1

I have a source csv file which is quite big and in order to be able to work more efficiently with it I decided to split it into smaller file chunks. In order to do that, I execute the following script:

Get-Content C:\Users\me\Desktop\savedDataframe.csv -ReadCount 250000 | %{$i++; $_ | Out-File C:\Users\me\Desktop\Processed\splitfile_$i.csv}

As you can see, these are csv files which contain alphanumeric data. So, I have an issue with strings similar to this one:

Hämeenkatu 33

In the target file it looks like this:

Hämeenkatu 33

I've tried to determine the encoding of the source file and it is UTF-8 (as described here). I am really wondering why it gets so messed up in the target. I've also tried the following to explicitly tell that I want the encoding to be UTF8 but without success:

Get-Content C:\Users\me\Desktop\savedDataframe.csv -ReadCount 250000 | %{$i++; $_ | Out-File -Encoding "UTF8" C:\Users\me\Desktop\Processed\splitfile_$i.csv}

I am using a Windows machine running Windows 10.

user2128702
  • 1,628
  • 1
  • 23
  • 51
  • This looks like you are using Latin-1 or CP1252 to examine your files. If the input is CP1252 and that's what you are also using to examine the output file, the output is exactly correct (though you will probably need to improve your understanding of these concepts). Maybe see also the [Stack Overflow `character-encoding` tag info page](http://stackoverflow.com/tags/character-encoding/info) – tripleee Jan 20 '20 at 16:24
  • 1
    Conversely, if your input is already valid UTF-8 but you feed it to a tool which expects CP1252 input and will convert that to UTF-8, this is what it will do. – tripleee Jan 20 '20 at 16:29

2 Answers2

1

Does the input file have a bom? Try get-content -encoding utf8. Out-file defaults to utf16le or what windows and powershell call "unicode".

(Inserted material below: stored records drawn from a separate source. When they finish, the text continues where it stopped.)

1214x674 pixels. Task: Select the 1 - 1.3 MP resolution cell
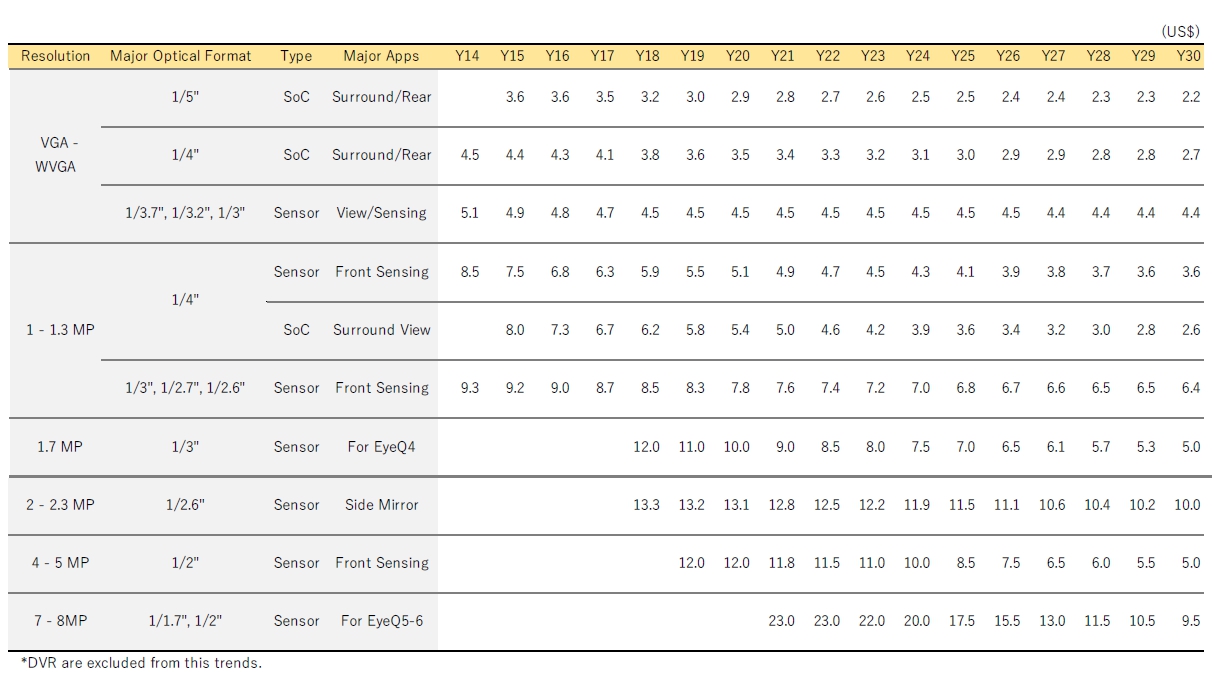(x=60, y=329)
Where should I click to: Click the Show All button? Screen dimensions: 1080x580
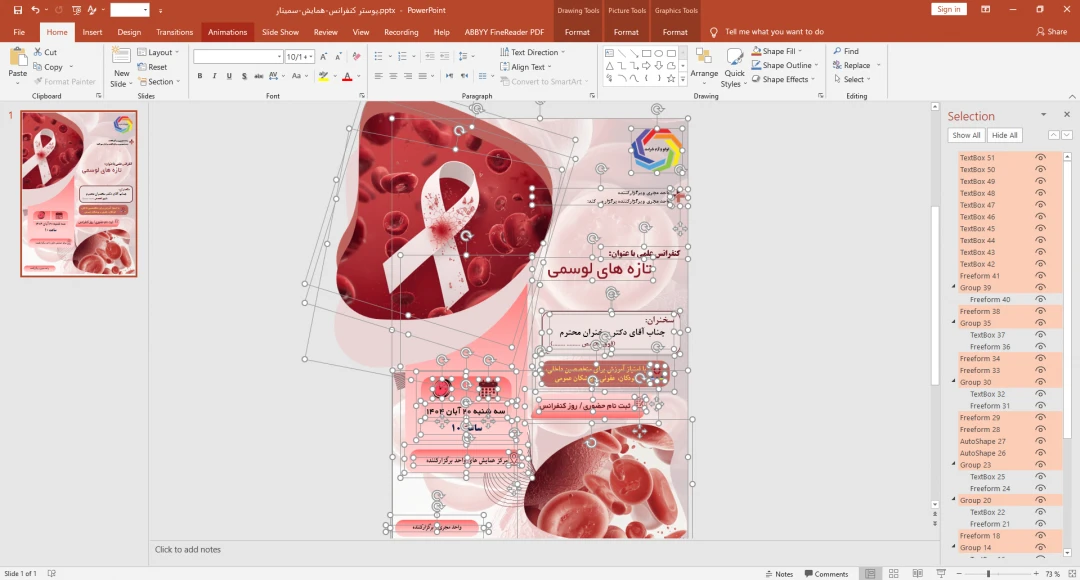(966, 135)
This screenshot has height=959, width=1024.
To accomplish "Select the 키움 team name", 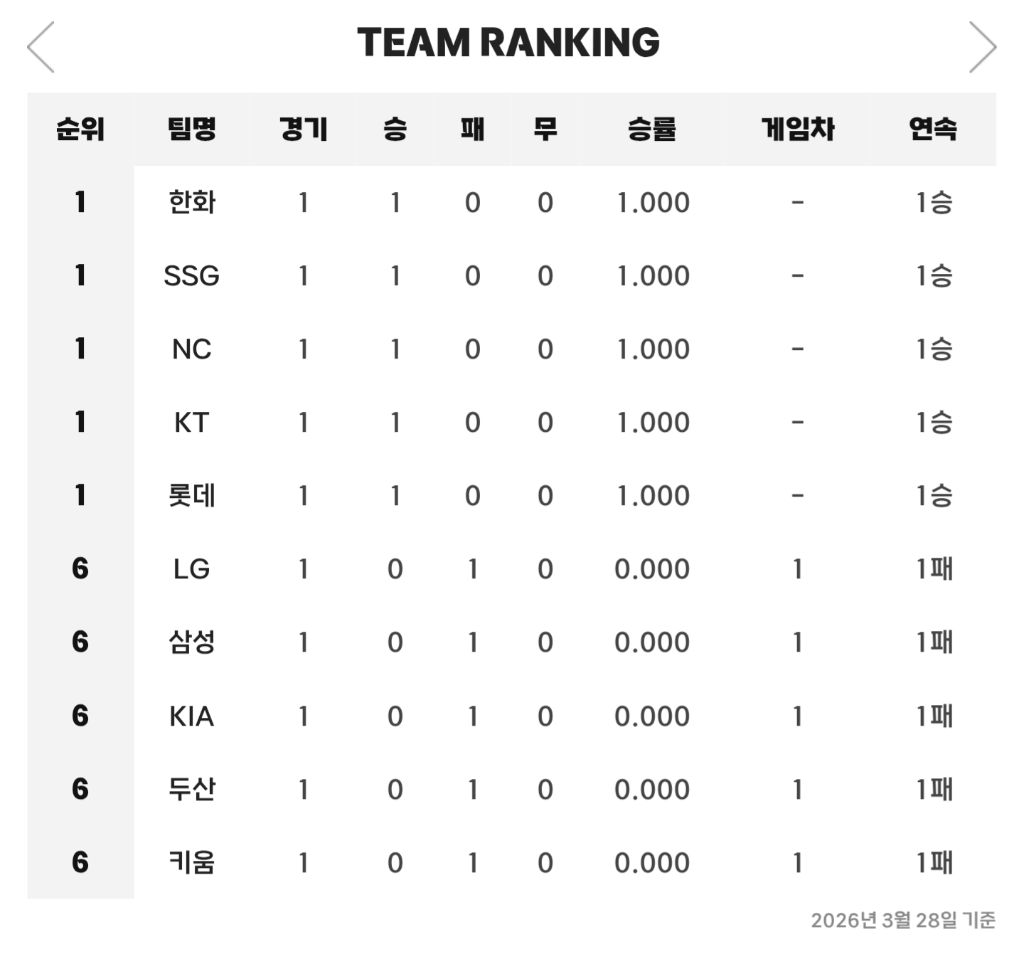I will click(192, 862).
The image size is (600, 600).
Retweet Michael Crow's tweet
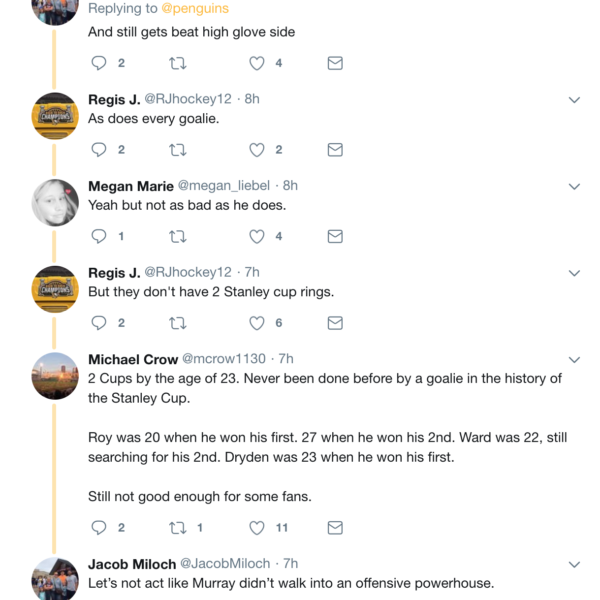pyautogui.click(x=178, y=527)
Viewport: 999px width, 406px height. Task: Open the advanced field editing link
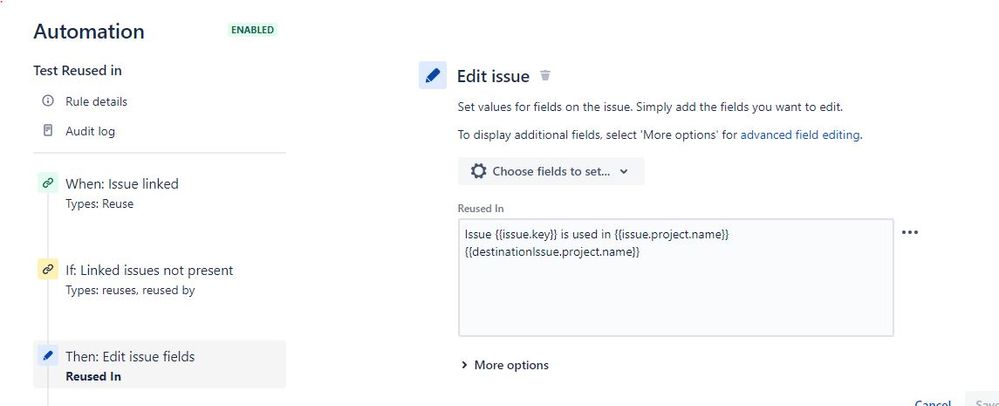point(800,135)
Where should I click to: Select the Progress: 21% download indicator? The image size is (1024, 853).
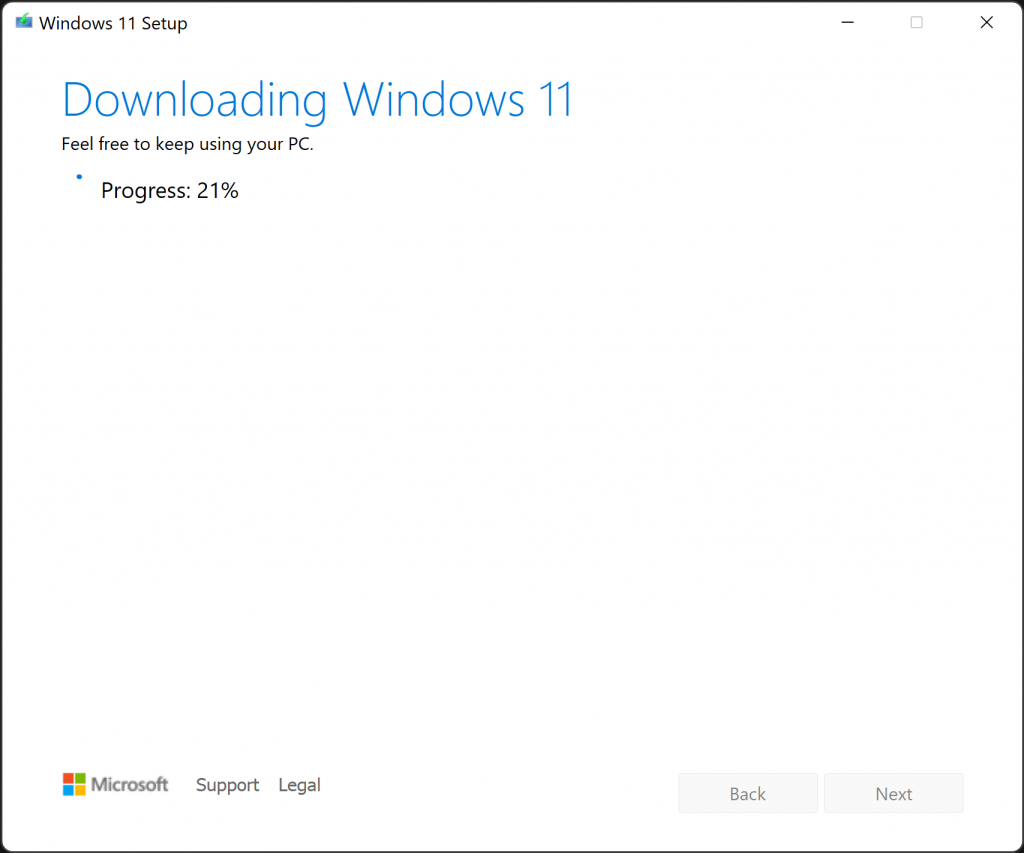tap(169, 190)
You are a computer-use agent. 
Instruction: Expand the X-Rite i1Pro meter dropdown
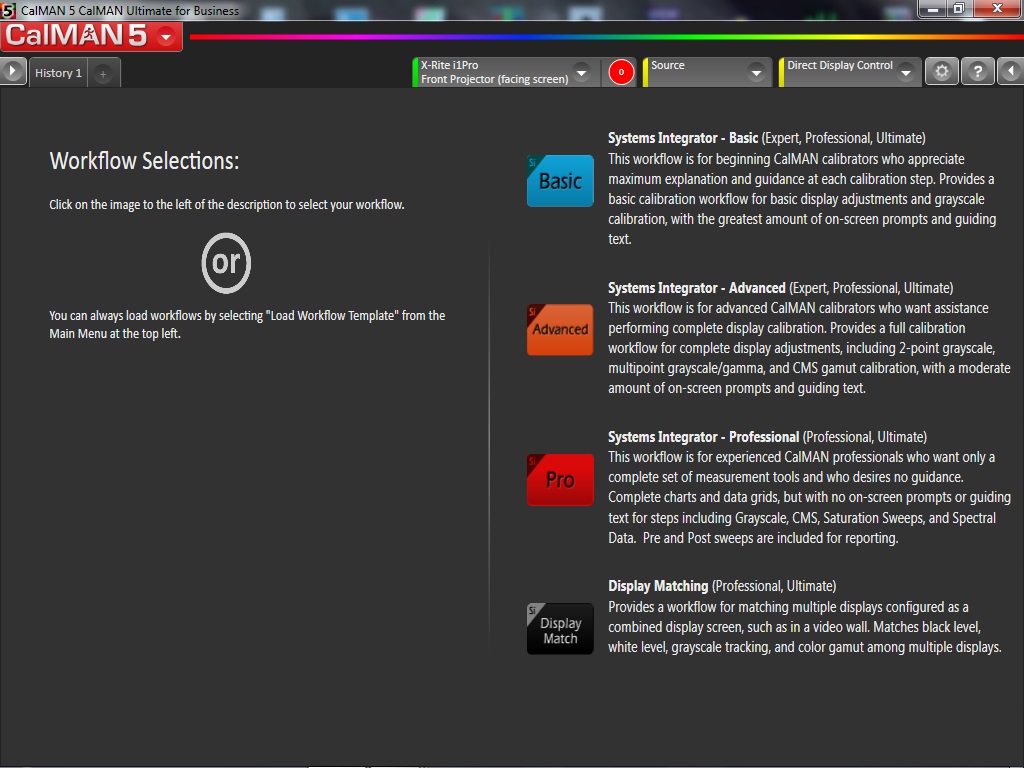click(x=581, y=73)
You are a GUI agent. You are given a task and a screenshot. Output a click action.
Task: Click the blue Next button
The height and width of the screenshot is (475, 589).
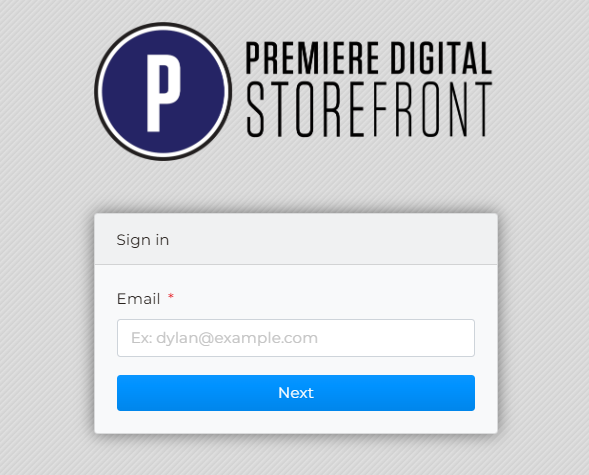coord(296,393)
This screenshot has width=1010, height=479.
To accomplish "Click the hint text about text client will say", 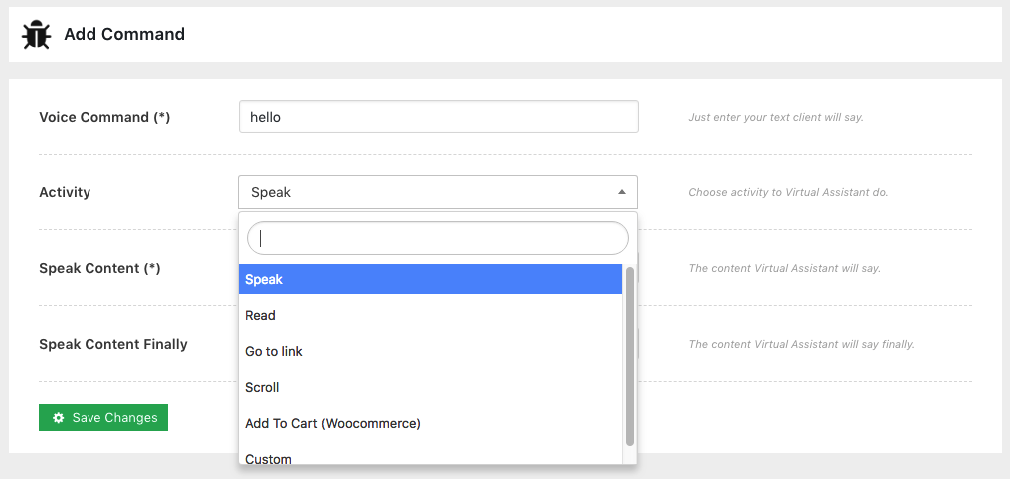I will click(776, 118).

Get-Content -encoding utf8 C:\Users\me\Desktop\savedDataframe.csv -ReadCount 250000 | 
  %{$i++; $_ | 
  Out-File -encoding utf8 C:\Users\me\Desktop\Processed\splitfile_$i.csv}

The output file will have a bom unless you use powershell 6 or 7.

js2010
  • 13,551
  • 2
  • 28
  • 40
1

js2010's answer provides an effective solution; let me complement it with background information (a summary of the case at hand is at the bottom):

Fundamentally, PowerShell never preserves the character encoding of a [text] input file on output:

  • On reading, file content is decoded into .NET strings (which are internally UTF-16 code units):

    • Files with a BOM for the following encodings are always correctly recognized (identifiers recognized by the -Encoding parameter of PowerShell's cmdlets in parentheses):

      • UTF-8 (UTF8) - info
      • UTF-16LE (Unicode) / UTF-16BE (BigEndianUnicode) - info
      • UTF-32LE (UTF32) / UTF-32BE (BigEndianUTF32) - info
      • Note the absence of UTF-7, which, however, is rarely used as an encoding in practice.
    • Without a BOM, a default encoding is assumed:

      • PowerShell [Core] v6+ commendably assumes UTF-8.
      • The legacy Windows PowerShell (PowerShell up to v5.1) assumes ANSI encoding, i.e the code page determined by the legacy system locale; e.g., Windows-1252 on US-English systems.
    • The -Encoding parameter of file-reading cmdlets allows you to specify the source encoding explicitly, but note that the presence of a (supported) BOM overrides this - see below for what encodings are supported.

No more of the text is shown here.